La retenue des médecins .
«Il ne pouvait pas sortir de grandes choses de ces EGOS, juge le Dr Dinorino Cabrera (Syndicat des médecins libéraux, SML). Il y a eu beaucoup d'auditions, la médiatisation d'un débat, place aux négociations.» Pour MG-France, les travaux marquent une étape qui formalise mieux l'échelon des soins primaires. «L'ensemble des problèmes posés est d'une telle ampleur qu'ils nécessitent une réforme ambitieuse, commente son président, le Dr Martial Olivier-Koehret. Il faudra de nombreuses mesures pendant une période prolongée et une volonté politique forte pour répondre à la crise.» Emmanuel Gallot, président des internes de médecine générale (ISNAR-IMG) est persuadé que la réforme demandera du temps : «Nous avons esquissé des solutions qui nécessiteront des outils conventionnels et législatifs.» Pour le Dr Jean-Claude Régi, président de la FMF (Fédération des médecins de France), « c'est une plate-forme solide pour débuter les négociations».
Seule la CSMF exprime ouvertement ses «doutes». «Les états généraux ne doivent en aucun cas déboucher sur des mesures pénalisant les médecins déjà installés», met en garde le Dr Michel Chassang. Le président de la Confédération s'inquiète également des «capacités de l'Etat à financer les promesses des EGOS après l'annonce d'un plan de rigueur pour la Sécu par le ministre du Budget».

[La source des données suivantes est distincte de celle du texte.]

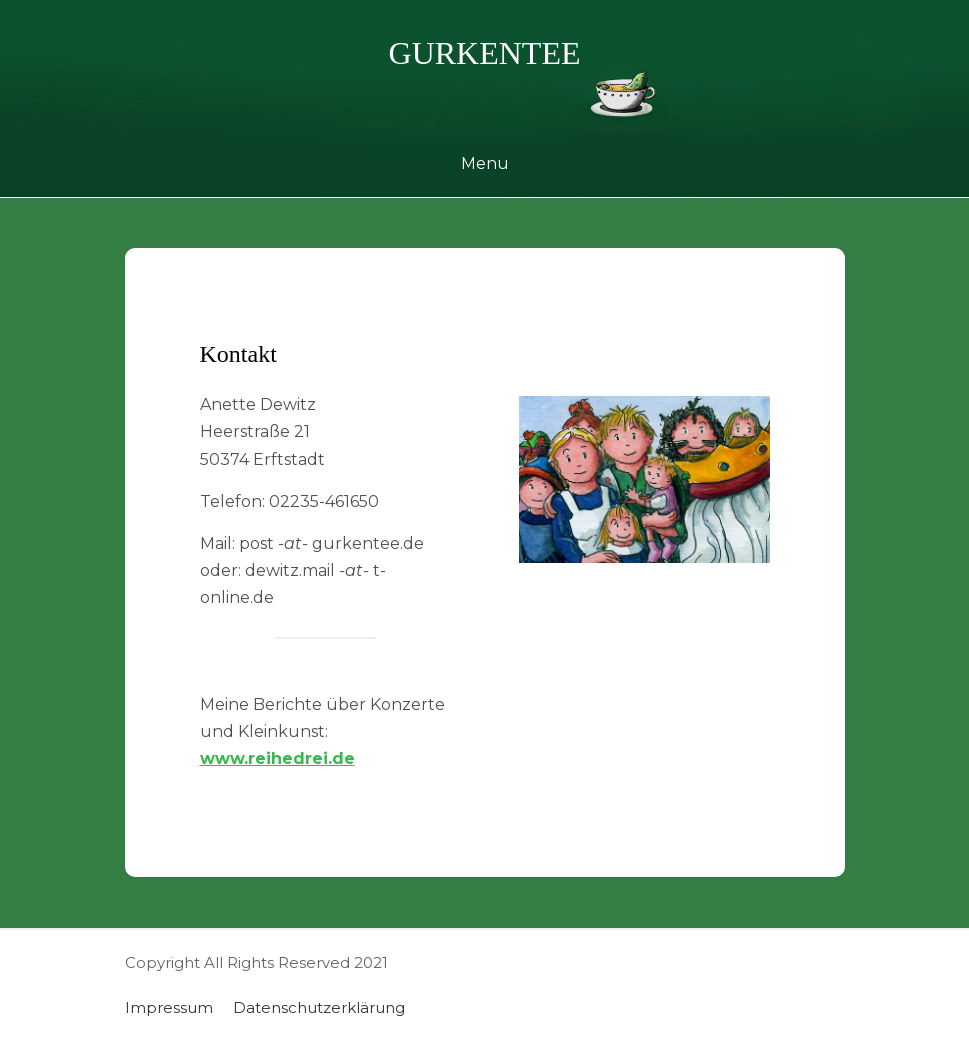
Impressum (169, 1007)
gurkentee (485, 53)
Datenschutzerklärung (319, 1007)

Les infirmières brouillent le message de la ministre
Une quarantaine d'infirmières de la Fédération nationale des infirmières (FNI) et de l'Organisation nationale des syndicats d'infirmiers libéraux (ONSIL) ont manifesté bruyamment leur mécontentement lors de la clôture des états généraux. Faisant retentir des cornes de brume, elles ont rendu inaudible le début du discours de Roselyne Bachelot. «Ces concertations n'ont laissé aucune place aux vrais débats pour ne pas déroger à la pensée unique du moment», commentait à la sortie de la Maison de la chimie, Philippe Tisserand, président de la FNI. La Fédération et l'ONSIL estiment ne pas avoir eu l'occasion d'exprimer leur avis pendant ces états généraux. «Ces conclusions proposent une vision passéiste de l'infirmière», décrie l'ONSIL, pour qui les états généraux se résument à «la promotion des maisons de santé avec à terme le salariat pour les infirmiers libéraux». «Nous n'avons pas eu l'occasion de revenir sur le démantèlement de notre profession en réintroduisant la ré-ingénierie des diplômes, vaste chantier de démolition et d'éclatement de notre profession», affirme Jean-Michel Elvira, président de l'ONSIL. Les deux associations d'infirmières demandent une nouvelle concertation. Elles déplorent que l'Union nationale des professionnelles des professions de santé (UNPS) ait chapeauté la deuxième phase des EGOS, «sans tenir compte des critères de représentativité syndicale». «Tous les membres de l'UNPS ont été concertés et la FNI a refusé de présider une table ronde lors de la réunion conclusive», assure le Dr Cabrera, président de l'UNPS.
La FNI envisage de lancer un mot d'ordre d'arrêt de la permanence des soins infirmiers lors des ponts du mois de mai. «Nous demandons à renégocier notre rôle de premier recours», confie Philippe Tisserand.